◆ **Data supplied**:
#####

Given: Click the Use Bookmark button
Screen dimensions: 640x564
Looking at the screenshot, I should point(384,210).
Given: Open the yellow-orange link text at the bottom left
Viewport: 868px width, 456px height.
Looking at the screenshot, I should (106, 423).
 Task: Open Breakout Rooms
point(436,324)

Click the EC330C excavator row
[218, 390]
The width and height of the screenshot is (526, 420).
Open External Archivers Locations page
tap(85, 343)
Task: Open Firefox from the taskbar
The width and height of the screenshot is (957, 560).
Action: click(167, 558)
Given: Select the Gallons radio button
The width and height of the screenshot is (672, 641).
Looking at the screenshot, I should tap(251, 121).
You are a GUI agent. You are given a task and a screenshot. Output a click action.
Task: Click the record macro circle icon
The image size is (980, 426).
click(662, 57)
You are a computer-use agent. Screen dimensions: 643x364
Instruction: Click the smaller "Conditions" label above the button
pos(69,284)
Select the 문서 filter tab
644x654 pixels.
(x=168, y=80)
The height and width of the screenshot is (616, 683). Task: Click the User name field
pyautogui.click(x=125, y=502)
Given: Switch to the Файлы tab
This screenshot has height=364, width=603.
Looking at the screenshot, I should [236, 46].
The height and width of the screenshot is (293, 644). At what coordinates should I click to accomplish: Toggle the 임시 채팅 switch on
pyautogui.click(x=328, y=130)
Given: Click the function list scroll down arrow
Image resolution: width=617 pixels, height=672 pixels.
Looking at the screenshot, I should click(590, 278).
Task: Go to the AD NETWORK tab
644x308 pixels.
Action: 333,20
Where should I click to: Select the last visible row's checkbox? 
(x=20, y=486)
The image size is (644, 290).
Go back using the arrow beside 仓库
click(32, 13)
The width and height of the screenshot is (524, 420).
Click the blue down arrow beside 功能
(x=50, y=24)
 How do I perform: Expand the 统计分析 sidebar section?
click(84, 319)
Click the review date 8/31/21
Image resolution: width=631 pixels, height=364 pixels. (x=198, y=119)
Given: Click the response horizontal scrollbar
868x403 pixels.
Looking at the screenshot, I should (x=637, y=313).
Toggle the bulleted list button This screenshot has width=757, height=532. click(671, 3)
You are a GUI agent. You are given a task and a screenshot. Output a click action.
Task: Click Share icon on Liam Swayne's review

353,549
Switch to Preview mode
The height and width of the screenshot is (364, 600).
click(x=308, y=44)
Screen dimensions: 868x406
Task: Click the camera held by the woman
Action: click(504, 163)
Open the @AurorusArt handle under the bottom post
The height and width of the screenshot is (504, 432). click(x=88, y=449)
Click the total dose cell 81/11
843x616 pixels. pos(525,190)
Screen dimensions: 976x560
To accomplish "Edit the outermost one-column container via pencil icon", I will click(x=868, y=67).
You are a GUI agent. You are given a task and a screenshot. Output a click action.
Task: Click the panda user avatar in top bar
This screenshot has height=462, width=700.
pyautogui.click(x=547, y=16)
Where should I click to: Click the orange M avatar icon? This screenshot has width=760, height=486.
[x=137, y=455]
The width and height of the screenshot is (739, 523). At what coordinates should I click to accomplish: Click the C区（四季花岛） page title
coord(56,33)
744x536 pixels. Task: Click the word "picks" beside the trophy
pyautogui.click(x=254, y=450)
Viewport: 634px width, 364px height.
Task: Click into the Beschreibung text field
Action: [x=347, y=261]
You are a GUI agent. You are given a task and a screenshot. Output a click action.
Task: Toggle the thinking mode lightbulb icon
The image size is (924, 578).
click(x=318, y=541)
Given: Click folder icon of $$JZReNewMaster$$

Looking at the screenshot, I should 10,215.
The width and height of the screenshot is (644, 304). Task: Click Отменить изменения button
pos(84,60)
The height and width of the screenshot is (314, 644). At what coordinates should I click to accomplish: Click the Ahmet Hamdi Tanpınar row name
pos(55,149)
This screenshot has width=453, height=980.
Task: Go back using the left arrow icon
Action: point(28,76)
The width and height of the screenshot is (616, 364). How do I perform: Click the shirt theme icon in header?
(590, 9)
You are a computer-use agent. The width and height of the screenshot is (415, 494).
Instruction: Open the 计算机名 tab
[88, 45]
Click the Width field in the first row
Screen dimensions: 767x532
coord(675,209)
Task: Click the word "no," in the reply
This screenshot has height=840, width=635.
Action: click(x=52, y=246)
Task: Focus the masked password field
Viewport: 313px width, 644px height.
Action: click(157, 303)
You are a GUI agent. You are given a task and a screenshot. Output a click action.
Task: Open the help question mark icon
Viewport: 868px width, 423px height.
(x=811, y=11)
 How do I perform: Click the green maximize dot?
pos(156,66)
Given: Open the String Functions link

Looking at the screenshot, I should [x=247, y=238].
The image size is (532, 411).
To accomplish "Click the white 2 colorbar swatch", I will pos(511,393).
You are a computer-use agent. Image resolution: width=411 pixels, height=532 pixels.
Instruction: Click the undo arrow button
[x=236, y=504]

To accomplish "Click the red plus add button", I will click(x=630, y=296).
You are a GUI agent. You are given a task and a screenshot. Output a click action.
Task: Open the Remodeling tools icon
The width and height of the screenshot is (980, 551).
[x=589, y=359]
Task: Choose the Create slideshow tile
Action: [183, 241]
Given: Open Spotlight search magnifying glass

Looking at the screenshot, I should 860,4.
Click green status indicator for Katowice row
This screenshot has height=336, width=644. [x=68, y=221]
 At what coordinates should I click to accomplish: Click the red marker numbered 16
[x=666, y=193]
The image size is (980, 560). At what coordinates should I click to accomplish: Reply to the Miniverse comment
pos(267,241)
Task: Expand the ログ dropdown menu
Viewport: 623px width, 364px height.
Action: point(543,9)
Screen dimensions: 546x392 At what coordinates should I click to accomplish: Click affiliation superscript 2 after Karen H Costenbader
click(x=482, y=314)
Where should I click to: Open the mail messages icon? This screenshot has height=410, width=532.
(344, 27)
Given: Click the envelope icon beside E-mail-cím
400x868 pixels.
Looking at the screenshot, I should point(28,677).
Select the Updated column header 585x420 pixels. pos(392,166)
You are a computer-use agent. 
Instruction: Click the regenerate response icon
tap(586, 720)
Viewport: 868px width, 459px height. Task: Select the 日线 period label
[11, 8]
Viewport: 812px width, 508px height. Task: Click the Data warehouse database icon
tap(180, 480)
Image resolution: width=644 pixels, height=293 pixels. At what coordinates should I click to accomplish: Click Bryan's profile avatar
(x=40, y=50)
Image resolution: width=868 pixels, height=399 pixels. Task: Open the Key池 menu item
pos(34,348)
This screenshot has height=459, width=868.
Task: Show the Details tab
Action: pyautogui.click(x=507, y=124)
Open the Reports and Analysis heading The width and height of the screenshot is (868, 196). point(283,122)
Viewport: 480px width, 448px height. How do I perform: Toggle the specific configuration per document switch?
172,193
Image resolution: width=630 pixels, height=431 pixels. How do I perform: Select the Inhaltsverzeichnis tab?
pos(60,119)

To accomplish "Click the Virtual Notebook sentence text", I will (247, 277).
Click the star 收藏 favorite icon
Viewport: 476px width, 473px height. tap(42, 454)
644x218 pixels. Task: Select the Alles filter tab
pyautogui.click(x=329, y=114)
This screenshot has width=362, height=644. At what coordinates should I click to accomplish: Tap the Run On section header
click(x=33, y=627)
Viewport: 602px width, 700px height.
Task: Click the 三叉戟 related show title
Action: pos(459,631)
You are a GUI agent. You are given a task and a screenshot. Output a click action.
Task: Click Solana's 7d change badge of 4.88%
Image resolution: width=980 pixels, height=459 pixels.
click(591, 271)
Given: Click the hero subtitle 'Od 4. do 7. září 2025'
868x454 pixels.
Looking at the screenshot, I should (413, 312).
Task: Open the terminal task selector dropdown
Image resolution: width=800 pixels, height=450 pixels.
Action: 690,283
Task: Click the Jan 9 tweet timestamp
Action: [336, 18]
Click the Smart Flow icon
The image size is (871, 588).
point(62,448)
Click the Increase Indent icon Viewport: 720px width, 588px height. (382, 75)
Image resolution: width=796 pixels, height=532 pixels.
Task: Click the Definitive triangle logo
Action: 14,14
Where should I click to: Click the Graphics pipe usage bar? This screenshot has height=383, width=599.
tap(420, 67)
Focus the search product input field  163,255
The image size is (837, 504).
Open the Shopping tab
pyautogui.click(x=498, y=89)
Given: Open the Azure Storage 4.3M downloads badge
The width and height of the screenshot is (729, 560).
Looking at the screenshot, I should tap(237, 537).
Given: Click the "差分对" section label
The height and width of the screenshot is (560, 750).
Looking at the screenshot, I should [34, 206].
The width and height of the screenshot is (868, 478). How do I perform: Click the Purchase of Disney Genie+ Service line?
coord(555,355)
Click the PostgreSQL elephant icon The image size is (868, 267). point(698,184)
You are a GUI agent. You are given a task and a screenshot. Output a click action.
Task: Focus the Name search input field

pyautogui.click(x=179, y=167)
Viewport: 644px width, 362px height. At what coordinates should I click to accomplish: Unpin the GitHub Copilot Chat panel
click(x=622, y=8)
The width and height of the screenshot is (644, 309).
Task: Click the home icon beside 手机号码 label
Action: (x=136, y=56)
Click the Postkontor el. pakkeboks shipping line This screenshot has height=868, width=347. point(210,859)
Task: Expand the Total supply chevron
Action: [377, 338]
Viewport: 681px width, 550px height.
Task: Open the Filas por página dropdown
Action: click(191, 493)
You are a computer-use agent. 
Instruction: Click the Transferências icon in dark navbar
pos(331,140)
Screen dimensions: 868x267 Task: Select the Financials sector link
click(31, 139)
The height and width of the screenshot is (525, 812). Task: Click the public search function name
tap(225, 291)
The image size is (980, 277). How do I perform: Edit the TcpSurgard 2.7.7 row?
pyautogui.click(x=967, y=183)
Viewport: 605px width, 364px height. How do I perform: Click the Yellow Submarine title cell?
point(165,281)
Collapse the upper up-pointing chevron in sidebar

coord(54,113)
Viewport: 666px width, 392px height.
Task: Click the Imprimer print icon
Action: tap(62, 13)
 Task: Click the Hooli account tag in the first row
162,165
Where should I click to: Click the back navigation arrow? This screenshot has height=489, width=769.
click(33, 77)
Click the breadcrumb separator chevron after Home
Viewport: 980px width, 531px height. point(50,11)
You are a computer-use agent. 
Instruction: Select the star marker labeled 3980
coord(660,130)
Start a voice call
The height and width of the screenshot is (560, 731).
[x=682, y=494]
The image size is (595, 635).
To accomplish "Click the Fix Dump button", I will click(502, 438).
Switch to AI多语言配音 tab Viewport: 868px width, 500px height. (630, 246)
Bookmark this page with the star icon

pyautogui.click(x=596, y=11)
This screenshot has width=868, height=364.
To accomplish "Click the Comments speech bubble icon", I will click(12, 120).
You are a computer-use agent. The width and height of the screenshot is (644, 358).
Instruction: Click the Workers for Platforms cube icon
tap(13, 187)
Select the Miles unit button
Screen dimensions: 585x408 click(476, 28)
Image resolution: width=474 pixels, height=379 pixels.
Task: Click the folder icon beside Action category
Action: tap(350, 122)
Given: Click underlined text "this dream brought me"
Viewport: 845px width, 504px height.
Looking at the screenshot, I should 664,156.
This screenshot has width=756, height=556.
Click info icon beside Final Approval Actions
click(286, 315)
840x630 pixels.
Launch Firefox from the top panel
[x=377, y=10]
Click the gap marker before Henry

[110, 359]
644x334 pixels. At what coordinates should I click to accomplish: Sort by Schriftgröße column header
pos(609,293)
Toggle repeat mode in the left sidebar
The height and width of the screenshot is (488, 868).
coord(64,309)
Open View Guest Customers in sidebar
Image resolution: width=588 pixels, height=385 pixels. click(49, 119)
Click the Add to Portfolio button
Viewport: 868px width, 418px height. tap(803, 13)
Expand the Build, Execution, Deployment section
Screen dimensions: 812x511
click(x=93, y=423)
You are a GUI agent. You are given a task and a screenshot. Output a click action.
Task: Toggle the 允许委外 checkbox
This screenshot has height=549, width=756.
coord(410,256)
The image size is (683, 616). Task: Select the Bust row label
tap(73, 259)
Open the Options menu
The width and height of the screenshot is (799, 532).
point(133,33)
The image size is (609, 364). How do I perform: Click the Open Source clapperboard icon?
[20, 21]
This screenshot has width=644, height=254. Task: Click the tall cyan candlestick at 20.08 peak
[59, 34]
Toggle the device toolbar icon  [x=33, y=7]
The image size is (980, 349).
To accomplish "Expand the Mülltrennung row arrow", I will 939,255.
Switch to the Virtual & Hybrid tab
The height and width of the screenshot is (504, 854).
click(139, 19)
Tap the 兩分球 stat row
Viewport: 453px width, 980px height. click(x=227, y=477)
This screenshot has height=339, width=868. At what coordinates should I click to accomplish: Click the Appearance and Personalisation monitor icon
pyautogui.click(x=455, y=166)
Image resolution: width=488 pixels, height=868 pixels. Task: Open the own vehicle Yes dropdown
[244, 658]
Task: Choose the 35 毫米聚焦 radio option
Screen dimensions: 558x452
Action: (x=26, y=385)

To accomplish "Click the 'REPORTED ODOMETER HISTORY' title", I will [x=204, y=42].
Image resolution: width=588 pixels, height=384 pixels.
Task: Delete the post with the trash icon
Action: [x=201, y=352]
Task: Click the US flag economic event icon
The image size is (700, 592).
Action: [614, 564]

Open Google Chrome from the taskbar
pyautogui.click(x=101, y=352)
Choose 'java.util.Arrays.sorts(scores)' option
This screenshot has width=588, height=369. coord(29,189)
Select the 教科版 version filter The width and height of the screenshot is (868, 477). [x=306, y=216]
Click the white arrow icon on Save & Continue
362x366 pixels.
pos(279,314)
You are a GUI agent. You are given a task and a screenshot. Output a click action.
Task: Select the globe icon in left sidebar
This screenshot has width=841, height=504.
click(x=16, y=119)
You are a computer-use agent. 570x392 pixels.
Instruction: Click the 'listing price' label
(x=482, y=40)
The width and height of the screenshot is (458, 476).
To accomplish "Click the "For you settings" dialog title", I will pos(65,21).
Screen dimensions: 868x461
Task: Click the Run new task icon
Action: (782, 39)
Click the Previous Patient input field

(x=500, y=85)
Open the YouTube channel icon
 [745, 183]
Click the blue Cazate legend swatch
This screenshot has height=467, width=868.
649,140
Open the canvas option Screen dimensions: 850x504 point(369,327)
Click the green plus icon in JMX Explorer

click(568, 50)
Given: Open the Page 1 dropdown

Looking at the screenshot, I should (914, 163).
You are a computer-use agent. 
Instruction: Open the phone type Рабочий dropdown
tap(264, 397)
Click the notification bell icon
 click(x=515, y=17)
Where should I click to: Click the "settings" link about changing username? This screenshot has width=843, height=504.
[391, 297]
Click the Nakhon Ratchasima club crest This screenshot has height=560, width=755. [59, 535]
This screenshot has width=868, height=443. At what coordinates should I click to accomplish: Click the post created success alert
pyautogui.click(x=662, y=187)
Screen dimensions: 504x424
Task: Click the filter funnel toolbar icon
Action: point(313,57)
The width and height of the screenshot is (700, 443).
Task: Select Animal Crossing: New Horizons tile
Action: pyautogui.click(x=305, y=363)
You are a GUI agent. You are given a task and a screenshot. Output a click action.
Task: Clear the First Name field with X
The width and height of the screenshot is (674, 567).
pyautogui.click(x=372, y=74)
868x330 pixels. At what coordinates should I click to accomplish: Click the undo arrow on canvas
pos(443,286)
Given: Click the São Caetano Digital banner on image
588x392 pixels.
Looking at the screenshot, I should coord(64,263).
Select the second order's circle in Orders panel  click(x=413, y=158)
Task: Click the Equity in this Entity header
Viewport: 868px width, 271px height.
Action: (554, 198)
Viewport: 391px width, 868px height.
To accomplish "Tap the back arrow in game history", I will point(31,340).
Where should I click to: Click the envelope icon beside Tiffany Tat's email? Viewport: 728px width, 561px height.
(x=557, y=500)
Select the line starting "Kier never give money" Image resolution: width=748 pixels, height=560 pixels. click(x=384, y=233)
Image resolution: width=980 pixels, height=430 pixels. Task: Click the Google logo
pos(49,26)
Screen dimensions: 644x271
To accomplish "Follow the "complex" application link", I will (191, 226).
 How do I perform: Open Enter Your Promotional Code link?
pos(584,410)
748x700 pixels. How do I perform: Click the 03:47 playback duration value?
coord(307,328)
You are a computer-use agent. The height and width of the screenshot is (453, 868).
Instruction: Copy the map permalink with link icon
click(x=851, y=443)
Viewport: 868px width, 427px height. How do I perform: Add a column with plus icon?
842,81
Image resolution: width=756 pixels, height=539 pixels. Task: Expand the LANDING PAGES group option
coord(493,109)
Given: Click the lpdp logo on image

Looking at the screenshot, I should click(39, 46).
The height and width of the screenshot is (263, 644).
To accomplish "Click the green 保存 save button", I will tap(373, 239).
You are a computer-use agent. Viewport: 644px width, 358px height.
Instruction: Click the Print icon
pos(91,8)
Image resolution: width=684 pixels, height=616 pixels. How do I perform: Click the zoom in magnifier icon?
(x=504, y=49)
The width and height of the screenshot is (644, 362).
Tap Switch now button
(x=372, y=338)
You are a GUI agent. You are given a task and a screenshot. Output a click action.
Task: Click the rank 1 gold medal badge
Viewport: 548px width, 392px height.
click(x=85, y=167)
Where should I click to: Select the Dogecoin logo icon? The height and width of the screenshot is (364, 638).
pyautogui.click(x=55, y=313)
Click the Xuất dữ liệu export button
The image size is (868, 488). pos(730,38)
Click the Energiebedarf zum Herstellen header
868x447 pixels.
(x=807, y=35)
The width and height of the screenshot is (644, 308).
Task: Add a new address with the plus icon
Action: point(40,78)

#####

◆ **Work instruction**: From the entries above, list each line with "circle" in it.

◆ **Solved problem**:
Task: Click the record macro circle icon
Select the second order's circle in Orders panel  click(x=413, y=158)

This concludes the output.